Return each entry exactly, omitting nothing.

□ □ □

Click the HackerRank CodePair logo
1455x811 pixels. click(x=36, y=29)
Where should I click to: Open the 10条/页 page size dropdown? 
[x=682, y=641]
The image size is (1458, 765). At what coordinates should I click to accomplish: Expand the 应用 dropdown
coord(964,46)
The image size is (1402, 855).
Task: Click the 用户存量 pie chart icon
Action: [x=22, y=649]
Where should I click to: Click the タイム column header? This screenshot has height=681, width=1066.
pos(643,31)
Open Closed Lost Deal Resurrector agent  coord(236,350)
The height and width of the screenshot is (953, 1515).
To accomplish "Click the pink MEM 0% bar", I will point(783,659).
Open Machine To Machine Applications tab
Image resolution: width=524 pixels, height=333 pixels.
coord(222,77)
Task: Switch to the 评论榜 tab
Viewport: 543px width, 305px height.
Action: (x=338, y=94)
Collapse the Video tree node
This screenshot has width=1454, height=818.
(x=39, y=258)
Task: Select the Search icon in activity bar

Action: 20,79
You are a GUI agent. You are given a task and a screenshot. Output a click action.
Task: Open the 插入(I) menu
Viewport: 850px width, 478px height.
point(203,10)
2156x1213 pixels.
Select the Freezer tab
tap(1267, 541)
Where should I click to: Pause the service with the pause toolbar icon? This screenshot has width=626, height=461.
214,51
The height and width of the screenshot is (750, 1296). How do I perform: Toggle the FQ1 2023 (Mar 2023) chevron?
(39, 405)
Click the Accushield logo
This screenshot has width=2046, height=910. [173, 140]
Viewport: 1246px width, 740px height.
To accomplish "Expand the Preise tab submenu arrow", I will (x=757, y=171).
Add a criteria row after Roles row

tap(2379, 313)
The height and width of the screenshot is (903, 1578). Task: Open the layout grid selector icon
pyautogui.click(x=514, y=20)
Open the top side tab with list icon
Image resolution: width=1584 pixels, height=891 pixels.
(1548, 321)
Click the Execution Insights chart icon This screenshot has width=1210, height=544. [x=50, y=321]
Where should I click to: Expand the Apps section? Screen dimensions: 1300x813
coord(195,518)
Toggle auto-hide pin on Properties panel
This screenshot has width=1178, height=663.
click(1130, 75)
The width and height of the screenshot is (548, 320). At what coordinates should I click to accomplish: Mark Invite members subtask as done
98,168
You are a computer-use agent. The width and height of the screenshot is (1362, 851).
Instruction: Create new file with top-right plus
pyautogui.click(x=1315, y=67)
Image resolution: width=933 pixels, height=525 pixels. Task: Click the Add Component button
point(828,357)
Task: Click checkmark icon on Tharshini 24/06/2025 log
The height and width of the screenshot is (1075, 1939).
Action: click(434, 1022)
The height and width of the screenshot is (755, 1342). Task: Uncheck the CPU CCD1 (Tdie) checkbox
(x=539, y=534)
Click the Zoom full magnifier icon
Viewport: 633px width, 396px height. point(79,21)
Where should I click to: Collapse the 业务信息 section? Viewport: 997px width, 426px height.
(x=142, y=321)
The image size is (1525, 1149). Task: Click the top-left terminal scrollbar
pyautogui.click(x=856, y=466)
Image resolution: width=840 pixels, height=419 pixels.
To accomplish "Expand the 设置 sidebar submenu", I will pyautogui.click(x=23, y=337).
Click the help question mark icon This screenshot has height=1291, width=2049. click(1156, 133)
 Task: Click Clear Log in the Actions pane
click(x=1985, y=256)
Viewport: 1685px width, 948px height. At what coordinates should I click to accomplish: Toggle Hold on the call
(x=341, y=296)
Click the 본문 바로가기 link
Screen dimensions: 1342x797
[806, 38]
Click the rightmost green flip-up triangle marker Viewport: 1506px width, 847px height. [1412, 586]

□ □ □

Answer section =>
Click the HackerRank CodePair logo
1455x811 pixels. click(x=36, y=29)
Where should I click to: Open the 10条/页 page size dropdown? 
[x=682, y=641]
The image size is (1458, 765). At what coordinates should I click to accomplish: Expand the 应用 dropdown
coord(964,46)
The image size is (1402, 855).
Task: Click the 用户存量 pie chart icon
Action: [x=22, y=649]
Where should I click to: Click the タイム column header? This screenshot has height=681, width=1066.
pos(643,31)
Open Closed Lost Deal Resurrector agent  coord(236,350)
The height and width of the screenshot is (953, 1515).
To accomplish "Click the pink MEM 0% bar", I will point(783,659).
Open Machine To Machine Applications tab
Image resolution: width=524 pixels, height=333 pixels.
coord(222,77)
Task: Switch to the 评论榜 tab
Viewport: 543px width, 305px height.
Action: (x=338, y=94)
Collapse the Video tree node
This screenshot has width=1454, height=818.
(x=39, y=258)
Task: Select the Search icon in activity bar

Action: 20,79
You are a GUI agent. You are given a task and a screenshot. Output a click action.
Task: Open the 插入(I) menu
Viewport: 850px width, 478px height.
point(203,10)
2156x1213 pixels.
Select the Freezer tab
tap(1267, 541)
Where should I click to: Pause the service with the pause toolbar icon? This screenshot has width=626, height=461.
214,51
The height and width of the screenshot is (750, 1296). How do I perform: Toggle the FQ1 2023 (Mar 2023) chevron?
(39, 405)
Click the Accushield logo
This screenshot has width=2046, height=910. [173, 140]
Viewport: 1246px width, 740px height.
To accomplish "Expand the Preise tab submenu arrow", I will (x=757, y=171).
Add a criteria row after Roles row

tap(2379, 313)
The height and width of the screenshot is (903, 1578). Task: Open the layout grid selector icon
pyautogui.click(x=514, y=20)
Open the top side tab with list icon
Image resolution: width=1584 pixels, height=891 pixels.
(1548, 321)
Click the Execution Insights chart icon This screenshot has width=1210, height=544. [x=50, y=321]
Where should I click to: Expand the Apps section? Screen dimensions: 1300x813
coord(195,518)
Toggle auto-hide pin on Properties panel
This screenshot has width=1178, height=663.
click(1130, 75)
The width and height of the screenshot is (548, 320). At what coordinates should I click to accomplish: Mark Invite members subtask as done
98,168
You are a computer-use agent. The width and height of the screenshot is (1362, 851).
Instruction: Create new file with top-right plus
pyautogui.click(x=1315, y=67)
Image resolution: width=933 pixels, height=525 pixels. Task: Click the Add Component button
point(828,357)
Task: Click checkmark icon on Tharshini 24/06/2025 log
The height and width of the screenshot is (1075, 1939).
Action: click(434, 1022)
The height and width of the screenshot is (755, 1342). Task: Uncheck the CPU CCD1 (Tdie) checkbox
(x=539, y=534)
Click the Zoom full magnifier icon
Viewport: 633px width, 396px height. point(79,21)
Where should I click to: Collapse the 业务信息 section? Viewport: 997px width, 426px height.
(x=142, y=321)
The image size is (1525, 1149). Task: Click the top-left terminal scrollbar
pyautogui.click(x=856, y=466)
Image resolution: width=840 pixels, height=419 pixels.
To accomplish "Expand the 设置 sidebar submenu", I will pyautogui.click(x=23, y=337).
Click the help question mark icon This screenshot has height=1291, width=2049. click(1156, 133)
 Task: Click Clear Log in the Actions pane
click(x=1985, y=256)
Viewport: 1685px width, 948px height. At what coordinates should I click to accomplish: Toggle Hold on the call
(x=341, y=296)
Click the 본문 바로가기 link
Screen dimensions: 1342x797
[806, 38]
Click the rightmost green flip-up triangle marker Viewport: 1506px width, 847px height. [1412, 586]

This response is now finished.